71-year-old female with a history of Raynaud’s disease and former smoker, presented to the clinic with adult degenerative scoliosis. The patient underwent two separate surgical procedures, which included posterior screw placement followed by anterior lumbar interbody fusion (ALIF) and rod placement. Patient was discharged from follow-up after 5 years.
3 years later, the patient returned to clinic after a fall with back swelling and wound breakdown. Initial wound swab samples tested positive for Staphylococcus aureus and mixed Anaerobes. Imaging revealed a loose left T6 screw, loose T8 and T10 screws, non-union at T9 - T10, and a broken left rod at T12 - L1. A two-stage revision surgery was planned.

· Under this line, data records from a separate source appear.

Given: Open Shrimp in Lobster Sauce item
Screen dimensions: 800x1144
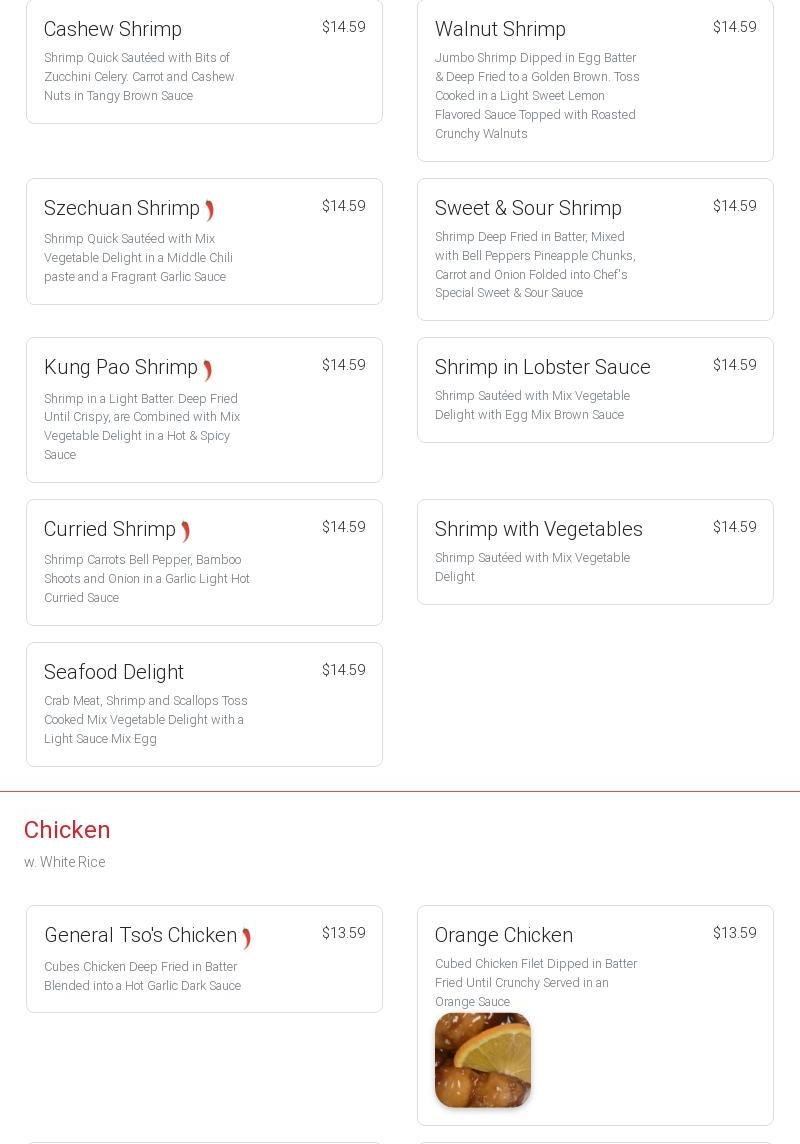Looking at the screenshot, I should click(x=595, y=389).
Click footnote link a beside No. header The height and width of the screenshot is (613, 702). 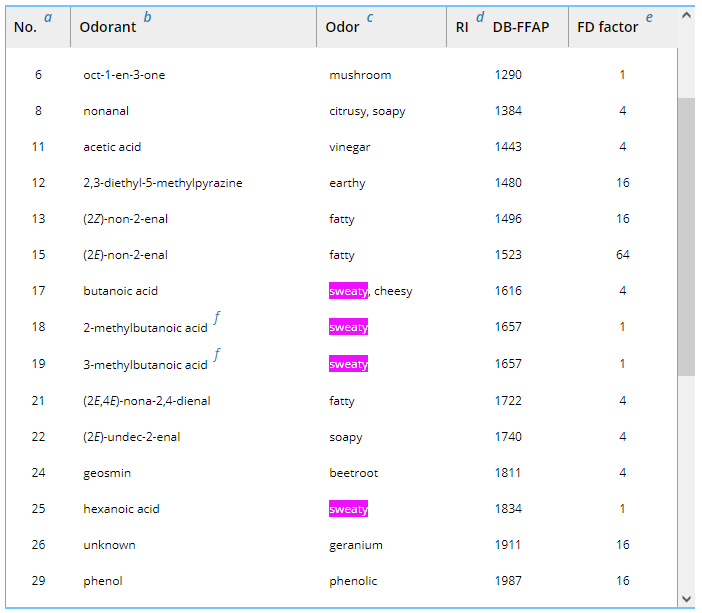point(49,18)
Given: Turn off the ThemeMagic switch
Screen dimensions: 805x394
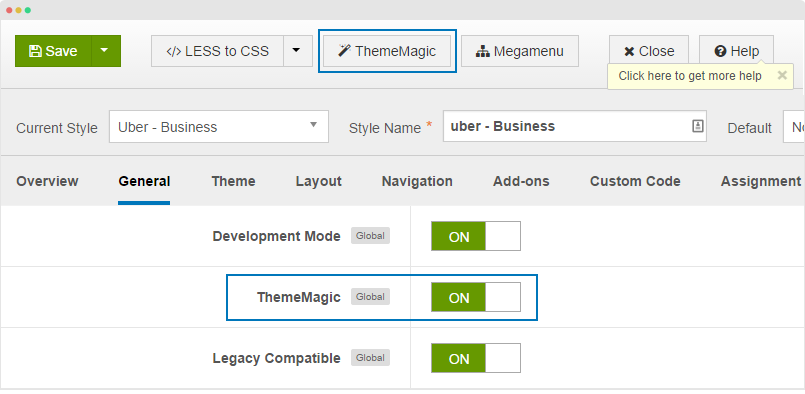Looking at the screenshot, I should pos(476,297).
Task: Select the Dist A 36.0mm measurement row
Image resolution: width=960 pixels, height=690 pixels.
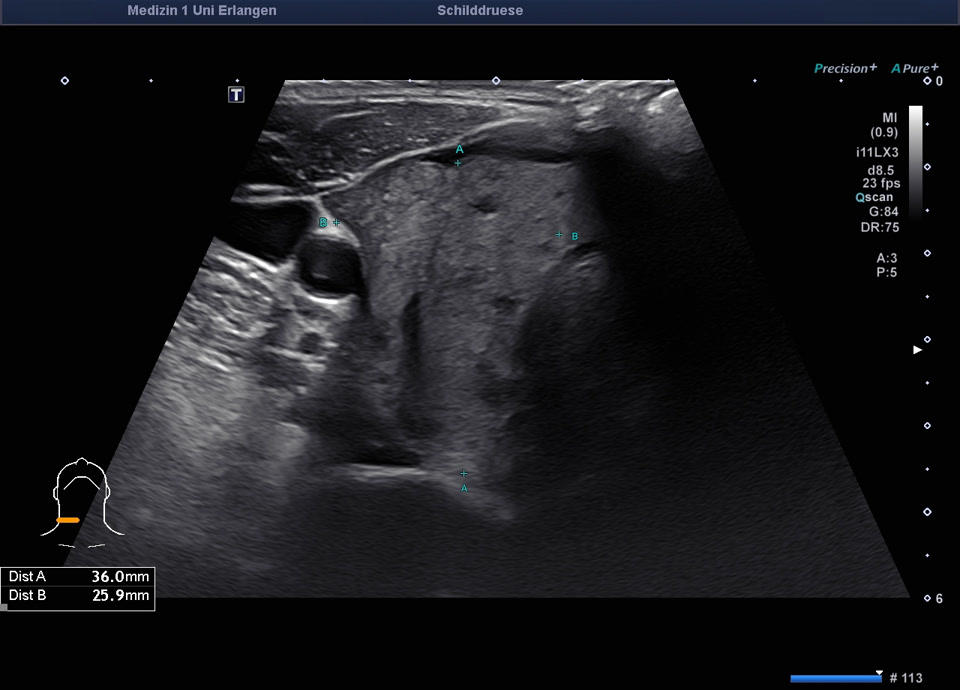Action: [78, 577]
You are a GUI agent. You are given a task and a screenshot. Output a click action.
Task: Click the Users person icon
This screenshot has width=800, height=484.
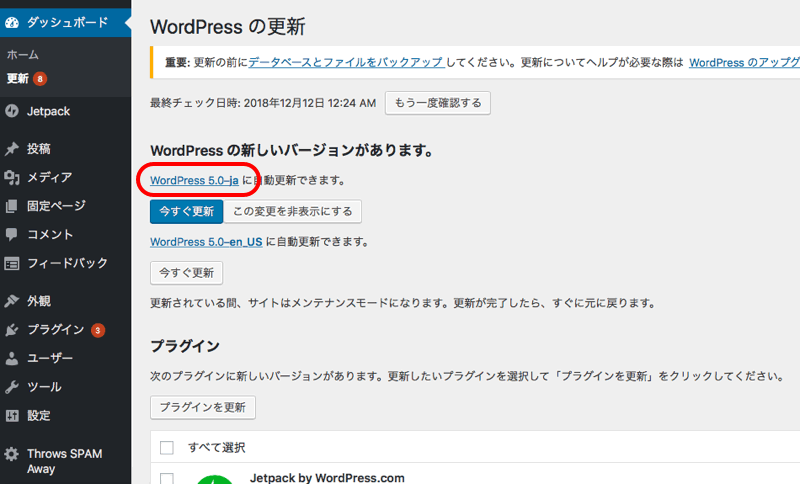[12, 358]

Pre-operative antibiotics were administered. All posterior hardware was removed and local gentamicin and vancomycin were used to treat the infection. Post-operative I.V. antibiotics were also administered. Excised sinus samples from the surgery indicated no bacterial growth. Patient was prescribed a 12 week oral course of doxycycline.
At 4 months the patient was readmitted for stage 2 revision surgery. Pre-operative antibiotics were administered. Creo screws and cobalt chrome rods were placed, and 10cc STIMULAN mixed with 1g vancomycin powder was used and placed in the posterolateral gutters. Two drains were inserted and a PICO dressing was applied. Post-operative I.V. antibiotics were administered. The patient was prescribed a 3 week oral course of doxycycline and instructed to use a cervicothoracic orthosis for 5 months.
At 5 months following stage 2 surgery, the patient was infection free with no pain. The patient was advised to continue using the cervicothoracic orthosis. At 11 months, the patient remains infection free and is ambulating without pain.